A source who has been briefed on the specifics of the labor discussions says that the players’ union has indicated that it is open to the idea of two 15-team leagues, but that the whole plan still hasn’t been talked through or presented to the owners.
“I’d still say the odds of it happening are less than 50-50,” one source said.
A sticking point involves interleague play. Because of the odd number of teams in each league, it is possible that a team in contention late in the season will have to be playing its final games in interleague play.
One of the biggest issues that would have to be resolved in any realignment resulting in two 15-team leagues is which of the National League teams would switch to the American League.

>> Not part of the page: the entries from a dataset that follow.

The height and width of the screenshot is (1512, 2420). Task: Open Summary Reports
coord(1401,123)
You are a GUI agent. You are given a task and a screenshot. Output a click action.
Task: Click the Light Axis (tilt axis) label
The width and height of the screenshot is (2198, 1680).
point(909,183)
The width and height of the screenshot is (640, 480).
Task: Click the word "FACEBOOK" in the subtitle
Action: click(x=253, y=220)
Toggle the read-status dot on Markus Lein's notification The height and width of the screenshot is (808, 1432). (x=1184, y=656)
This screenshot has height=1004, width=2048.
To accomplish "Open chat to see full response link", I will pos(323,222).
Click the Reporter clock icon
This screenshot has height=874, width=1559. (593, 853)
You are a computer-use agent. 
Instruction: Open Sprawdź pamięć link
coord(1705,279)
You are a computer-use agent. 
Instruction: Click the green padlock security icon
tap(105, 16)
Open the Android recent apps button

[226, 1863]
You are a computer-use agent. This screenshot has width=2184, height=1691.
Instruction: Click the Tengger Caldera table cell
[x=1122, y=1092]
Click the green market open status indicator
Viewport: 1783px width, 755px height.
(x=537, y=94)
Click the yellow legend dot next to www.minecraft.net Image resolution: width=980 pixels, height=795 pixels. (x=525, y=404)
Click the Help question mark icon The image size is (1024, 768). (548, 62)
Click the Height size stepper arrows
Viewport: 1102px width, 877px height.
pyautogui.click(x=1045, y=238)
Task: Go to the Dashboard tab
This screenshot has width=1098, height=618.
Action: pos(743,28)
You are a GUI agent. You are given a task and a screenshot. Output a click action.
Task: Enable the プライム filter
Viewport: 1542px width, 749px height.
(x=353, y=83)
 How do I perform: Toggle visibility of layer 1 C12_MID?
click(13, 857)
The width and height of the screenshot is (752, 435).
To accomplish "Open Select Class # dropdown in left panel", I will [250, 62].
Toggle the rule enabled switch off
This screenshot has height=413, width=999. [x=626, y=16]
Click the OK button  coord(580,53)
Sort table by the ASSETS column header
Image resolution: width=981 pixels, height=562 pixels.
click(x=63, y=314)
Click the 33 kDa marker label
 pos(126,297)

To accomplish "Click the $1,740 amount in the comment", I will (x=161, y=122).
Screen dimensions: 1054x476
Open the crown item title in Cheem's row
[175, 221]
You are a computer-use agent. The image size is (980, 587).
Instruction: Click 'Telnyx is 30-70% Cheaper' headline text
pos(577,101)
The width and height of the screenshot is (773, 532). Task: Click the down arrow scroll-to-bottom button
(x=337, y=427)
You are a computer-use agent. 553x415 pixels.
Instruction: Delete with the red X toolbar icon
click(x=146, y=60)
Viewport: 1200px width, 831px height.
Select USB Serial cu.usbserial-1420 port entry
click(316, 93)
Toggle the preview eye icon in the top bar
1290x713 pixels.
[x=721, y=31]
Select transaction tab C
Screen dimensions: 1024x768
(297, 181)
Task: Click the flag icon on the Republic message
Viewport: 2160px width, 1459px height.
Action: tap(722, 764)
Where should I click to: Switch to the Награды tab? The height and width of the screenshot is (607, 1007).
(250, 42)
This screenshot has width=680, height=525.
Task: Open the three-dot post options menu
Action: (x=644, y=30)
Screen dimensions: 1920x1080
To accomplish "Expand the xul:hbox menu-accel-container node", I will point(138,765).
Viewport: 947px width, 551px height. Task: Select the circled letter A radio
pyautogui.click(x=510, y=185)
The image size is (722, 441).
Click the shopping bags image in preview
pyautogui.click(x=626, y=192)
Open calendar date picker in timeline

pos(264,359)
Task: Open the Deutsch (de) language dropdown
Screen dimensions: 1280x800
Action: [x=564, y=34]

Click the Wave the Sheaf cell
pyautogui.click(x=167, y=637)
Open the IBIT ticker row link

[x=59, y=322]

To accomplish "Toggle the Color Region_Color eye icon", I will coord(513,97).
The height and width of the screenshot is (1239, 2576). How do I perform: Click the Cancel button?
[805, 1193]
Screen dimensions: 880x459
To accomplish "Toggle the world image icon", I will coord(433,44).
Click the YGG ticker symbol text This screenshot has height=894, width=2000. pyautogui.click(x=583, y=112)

Two highly ranked executives believe the Houston Astros would be a possibility, because a switch to the AL for Houston would foster a rivalry between the Astros and the Texas Rangers.
“There are still a lot of details that would have to be discussed,” one source said.
From where I sit, I see three huge benefits to the change:
(1) Extends the length of the meaningful part of the season for more teams. Sure, this year it might not matter for Cubs fans, but with five teams making the playoffs out of 15 NL teams, in most years, the Cubs could easily make it to August before crushing our hearts. The same would be true for a number of ne’er-do-wells, and their fans could regularly enjoy a couple extra months of meaningful baseball. As it is, the season is over far too early for too many teams.
(2) Eviscerates crummy division alignment. While I have come to appreciate the NL Central for a variety of reasons, you can’t argue that the divisions around baseball make a ton of sense for reasons both competitive and geographic. Six teams in one division and four in another? The Astros in a “central” division and the Rangers in a “west” division?
(3) Restores old school rivalries. For years, beginning with divisional play in 1969, the Cubs and Mets had a pretty serious rivalry going, which was extinguished by the emergence of three NL divisions. I know that many of you would like to see it back. And there could be more – Cubs v. Dodgers? Cubs v. Giants? Cubs v. Braves? How about the Nats? F the Nats.